Dominique de Villepin et le retour à l'impersonnalité du discours
La période présente est celle de la fin de l’impersonnalité du discours.
Puisque celui qui me parle n’appartient plus à une élite crédible pour me dire de quoi demain sera fait ni pour apporter les réponses aux problèmes du présent qui le rendent manifestement impuissant, celui qui parle doit démontrer que sa vie personnelle porte suffisamment d’expériences multiples pour lui permettre de comprendre la diversité des situations susceptibles d’affecter autrui.
C’est la nouvelle proximité.
La tradition du discours français reposait sur l’intellectualisation. Comment intellectualiser ce que l’on ne connaît pas car l’avenir est perçu comme inconnu ?
Les citoyens s’en remettent moins aux mots. Ils aspirent à connaître l’identité de l’individu : ses expériences c'est-à-dire son histoire, ses échecs, ses succès, sa façon de vivre.
Tout ce qui « impliquant » et qui permet de se faire une idée sur un être.
Il importe donc de répondre à cette attente.
La conception péjorative de cette évolution consiste à la qualifier « d’infos people ». La réalité, c’est que le citoyen attend un nouveau style d’expression et de communication qui lui permette de mieux connaître celui qui le représente ou qui aspire à le représenter. C’est une revendication de sens au-delà des « discours officiels ».

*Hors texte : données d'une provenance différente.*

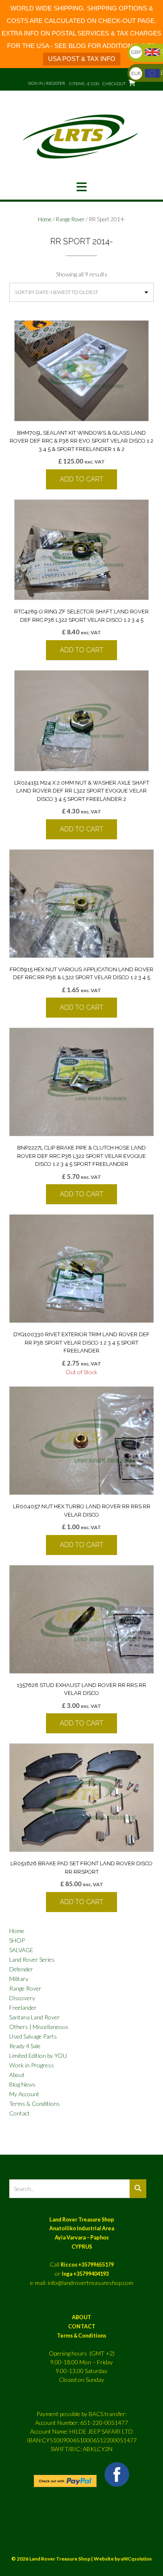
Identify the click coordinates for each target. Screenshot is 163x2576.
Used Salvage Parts (33, 2036)
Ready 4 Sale (25, 2045)
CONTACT (81, 2326)
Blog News (22, 2084)
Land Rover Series (32, 1959)
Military (18, 1978)
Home (44, 219)
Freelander (23, 2007)
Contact (19, 2113)
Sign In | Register (46, 83)
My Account (24, 2093)
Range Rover (70, 219)
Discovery (22, 1997)
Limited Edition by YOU (38, 2055)
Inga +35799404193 (85, 2274)
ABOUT (81, 2317)
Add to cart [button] (81, 479)
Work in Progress (31, 2065)
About (17, 2074)
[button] (81, 187)
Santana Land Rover (34, 2017)
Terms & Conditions (34, 2103)
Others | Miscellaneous (39, 2026)
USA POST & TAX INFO (81, 58)
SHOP (17, 1940)
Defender (21, 1969)
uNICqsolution (136, 2558)
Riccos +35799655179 (87, 2265)
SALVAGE (21, 1949)
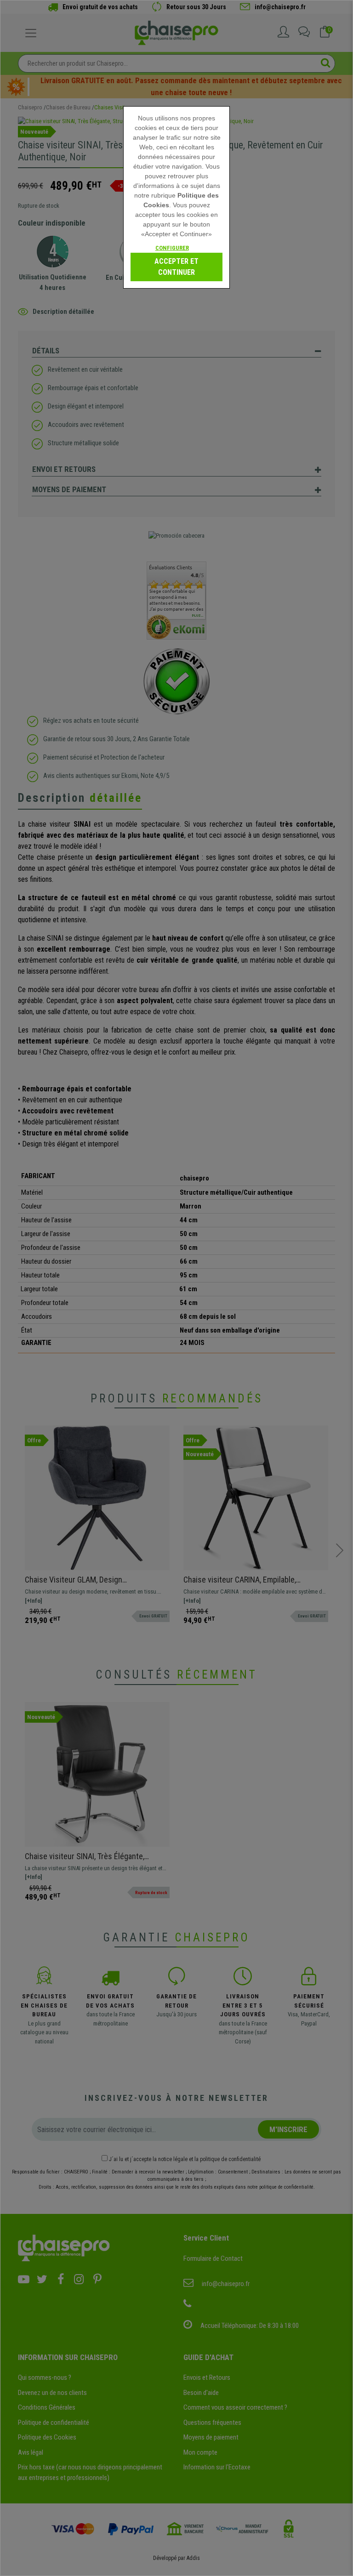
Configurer (172, 247)
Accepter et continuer (176, 267)
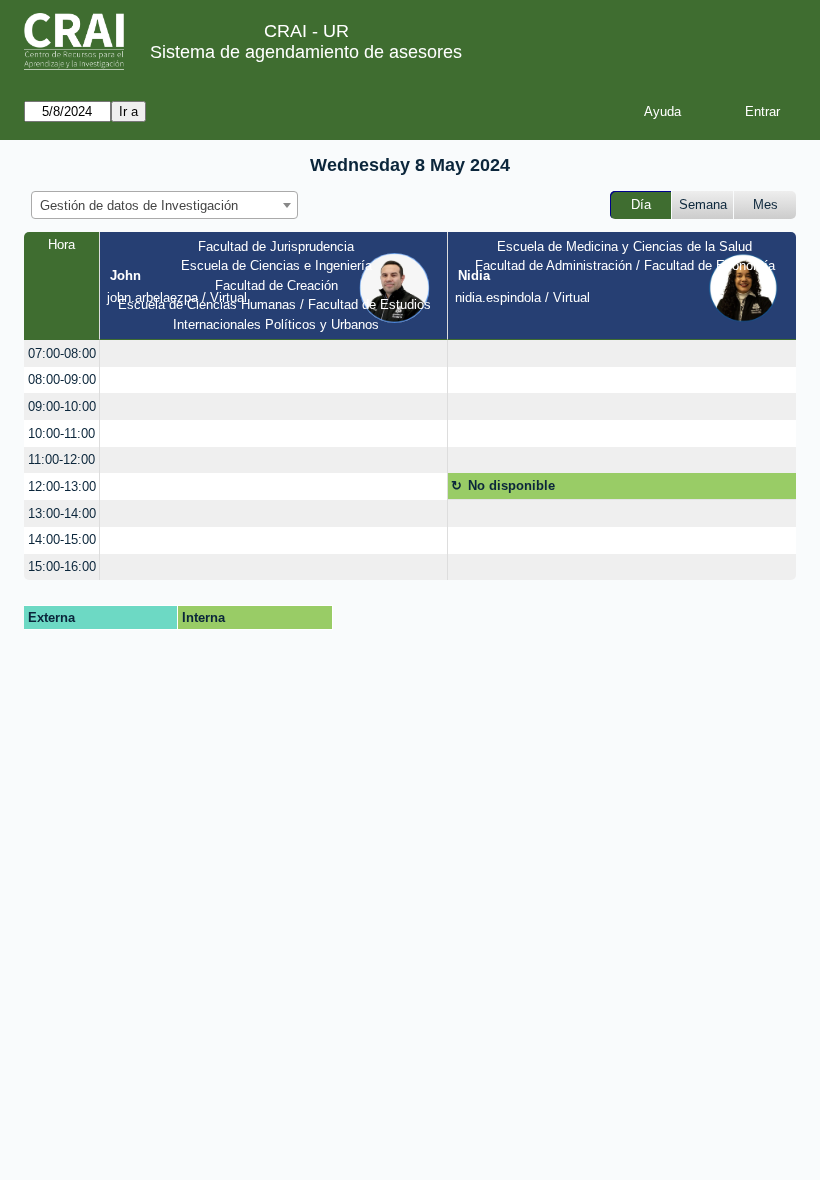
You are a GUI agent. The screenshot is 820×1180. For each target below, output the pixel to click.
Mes (765, 204)
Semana (703, 204)
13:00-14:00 (62, 513)
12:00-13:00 (62, 486)
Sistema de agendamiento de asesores (306, 52)
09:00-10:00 (62, 406)
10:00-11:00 (61, 433)
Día (641, 204)
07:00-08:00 (62, 353)
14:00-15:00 (62, 539)
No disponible (511, 485)
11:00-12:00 (61, 459)
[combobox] (164, 205)
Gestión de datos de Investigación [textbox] (139, 205)
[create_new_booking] (273, 353)
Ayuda (662, 111)
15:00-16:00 (62, 566)
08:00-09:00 (62, 379)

« Par sa vie, cet individu peut-il comprendre la mienne, mes questions, mes doutes, mes aspirations ? » : c’est ce rapport impliquant qui est attendu.
Dans un monde complexe et contradictoire, cette observation est un vrai facteur d’explication d’un être que les citoyens cherchent à d’autant plus comprendre que les idéologies sont vides de sens.
Il n'y a d'ailleurs que peu de hasard dans les chiffres.
En pleine tourmente de Clearstream, Dominique de Villepin était à 8 % dans les sondages. Il "mouillait" la chemise, prenait des coups, les rendait, serrait les coudes avec toute sa famille à ses côtés. Il donnait le sentiment de jouer son honneur et le feuilleton Clearstream parlait à l'opinion qui découvrait des nouveaux tempéraments.
Actuellement l'ancien Premier Ministre est revenu à l'expression du "grand oral" de l'ENA avec une pointe de détachement ou d'ironie qui ajoute de la distance à la distance.
Aucun présidentiable français n'est encore parvenu à sortir de l'impersonnalité des discours. C'est aujourd'hui la différence majeure avec l'approche américaine. C'est la vie par le discours qui permet l'implication : parler de sa vie pour parler de la vie des autres.